望んでいた情報なのに。なぜこんなに後味が悪いのか。だが彼の命令はこういうことなのだと思い知る。彼女の身辺を探ること。それは彼女に深入りすることに近い。他人の領域に足を踏み入れることはリスクと共にこちらの心にも負担が掛かる。それをよく考えていなかった。

口の中の苦虫を噛み潰す。今日は、これ以上は難しい。否、十分だろうと自分に言い聞かせる。直後、空間を仕切っていたカーテンが揺れた。保険教諭が様子を確認しに来たのかと思い顔を上げると、隙間から顔を覗かせたのは見知った少年の姿だった。

「──まだ顔色が良くないな」

赤茶色の瞳がこちらに向けられ、一言そう四季が述べた。

「いや、大丈夫だ」

なんとなく居心地が悪くなり不意に目を逸らす。この少年は──否、彼こそ今一番関わってはいけない人物だと心得ている。鍵を守る役目を負っている者。《闇の鍵》の所有者である美都を守る立場にある。目的に対して一番厄介な相手だ。それにこの少年は聡い。あまり深入りすると分が悪い気がしてならない。それどころか最近、少しだけ探るような目を向けている気がするのだ。しかしこうして美都との接触を許しているということは、彼自身もまだ掴みきれていないということか。

「やっぱりご飯何か作ってこうか?」

「気にしないでくれ。ただの不養生だ」

「もう……それが心配なんだよ」

なるべく彼女たちとの干渉を避けたいと出た言葉に、隣に佇む少女が呆れ気味に息を吐いた。先程見せていた表情からすっかり元に戻っている。まるで何事もなかったかのように。

「星名起きた? 歩いて帰れそう?」

次いで保健教諭である内山が四季の背後からそう声を掛けてきた。

「はい。ありがとうございました」

「まだ若いんだからちゃんと養生しなさいよ。あ、羽鳥先生が帰る前に職員室寄ってってさ」

こちらも呆れながらそう呟くと、その後に連絡事項が伝えられる。それに返事をしておもむろに少し高いベッドから降りようと身体を動かした。

「一人で帰れる?」

尚も心配そうに眉を下げる彼女の姿にはこちらが恐縮してしまう。

「子どもじゃないんだ。あまり──心配しないでくれ」

肩を竦めながら美都に語りかける。そう言うとまた大きな瞳がこちらに向けられた。

ズキンと胸が痛む。罪悪感か背徳感かは解らない。騙していることを己自身が責めているのか。彼女に嘘を吐き続けることがこの上なく辛いと感じる。

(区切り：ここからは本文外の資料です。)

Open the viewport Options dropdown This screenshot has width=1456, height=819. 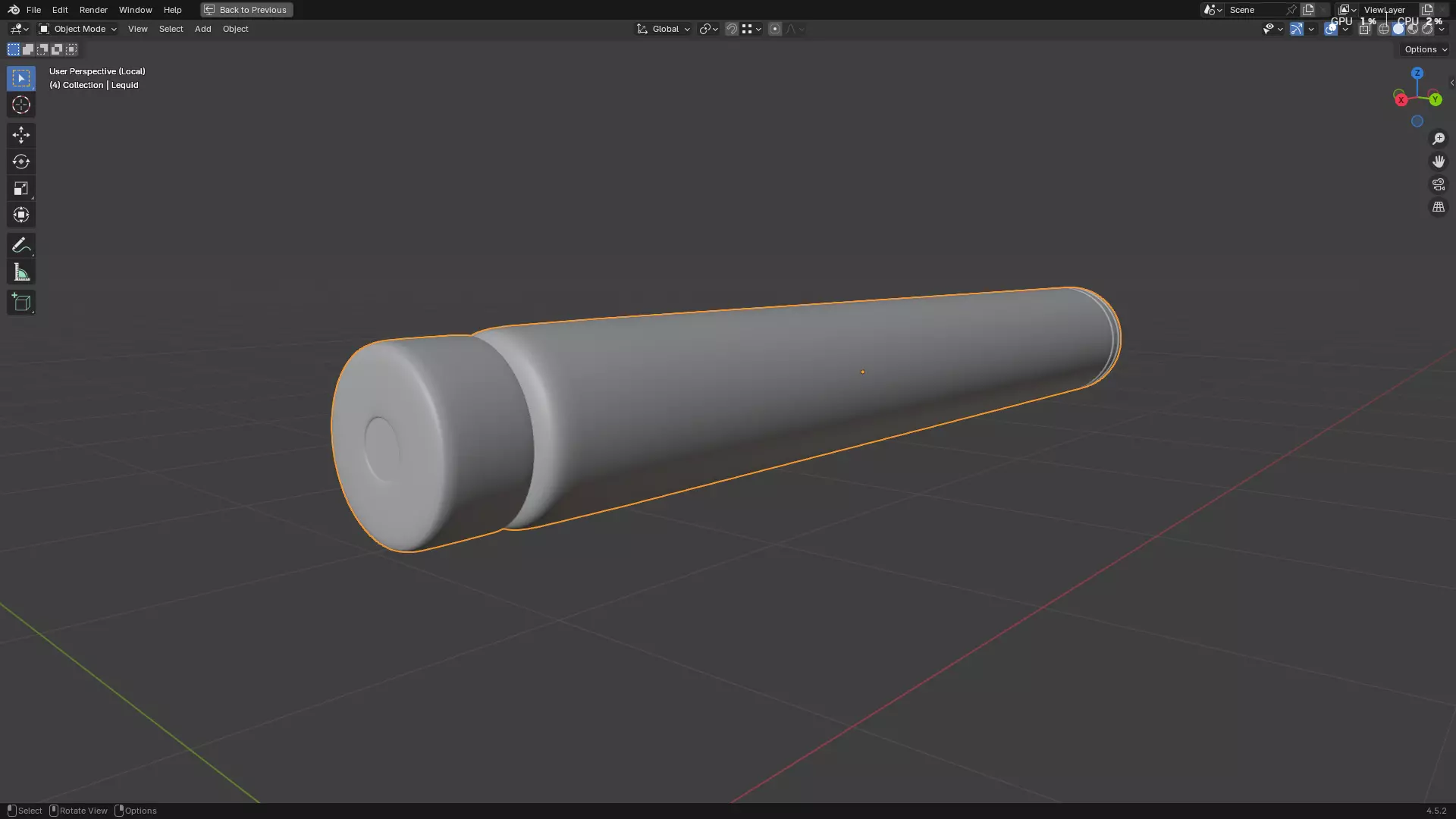pyautogui.click(x=1425, y=49)
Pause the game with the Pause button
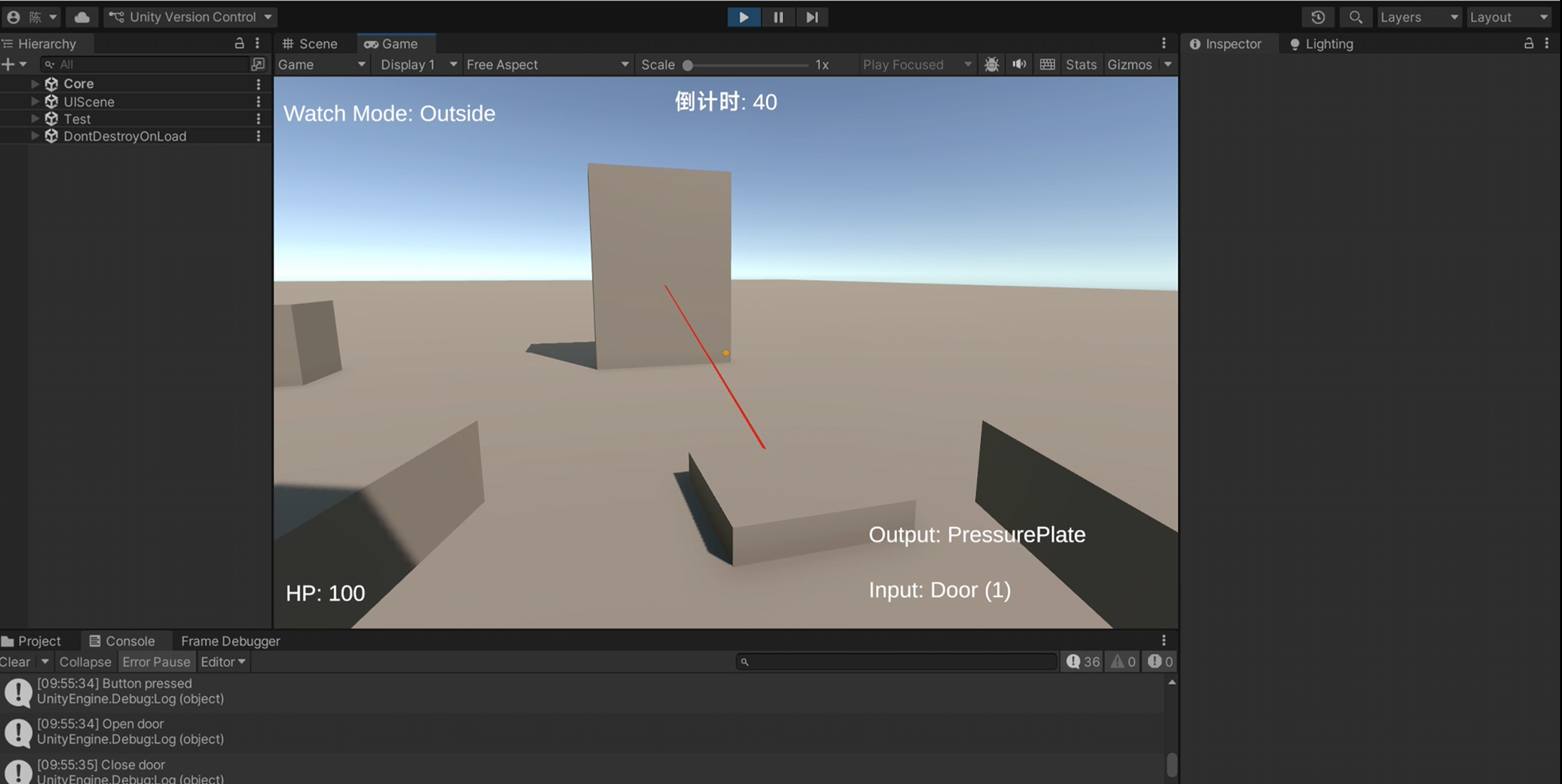Image resolution: width=1562 pixels, height=784 pixels. click(778, 17)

保健室の床に足をつけ立ち上がる。その間四季はまるで観察するかのようにずっとこちらに視線を向けていた。

(──やはり気づいているのか)

自分の正体に。だとしたら美都に伝えない理由はなんだ。逆に警戒してくれた方がこちらとしてもありがたい。彼女と離れることが出来るから。

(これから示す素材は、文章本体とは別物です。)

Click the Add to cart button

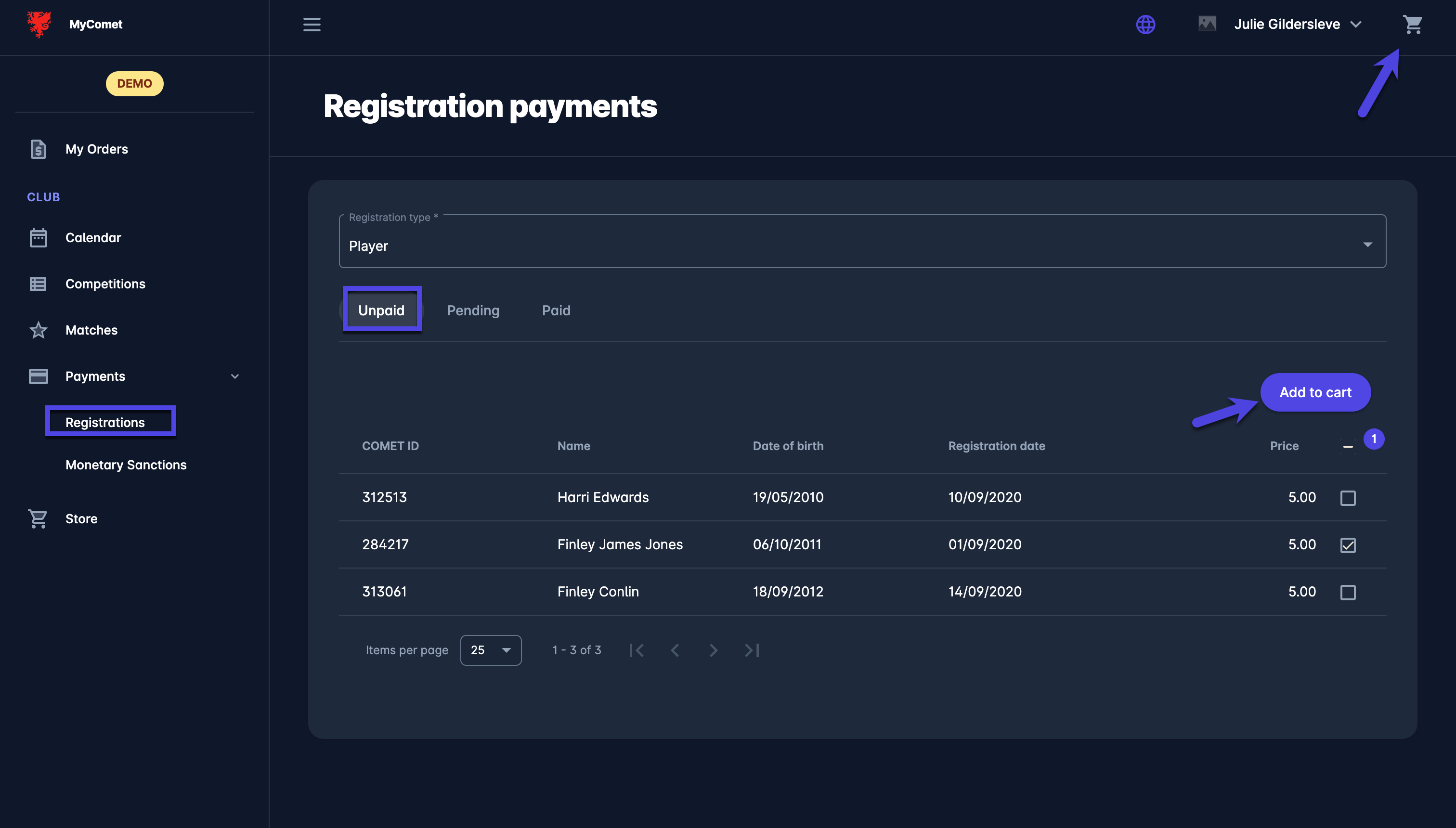1314,392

保健教諭に会釈して保健室を後にする。様子を見に来てくれた二人も自分に続くように扉から出た。

「水唯」

半歩前を歩く自分に近づくよう小走りで美都が隣につく。

「あの──本当に何か困ったことがあったら言ってね?」

彼女の善意の申し出に、また胸の奥が痛んだ。彼女は何も知らない。だからこその言葉だろう。優しいから。自分を放っておけないのだ。──もし。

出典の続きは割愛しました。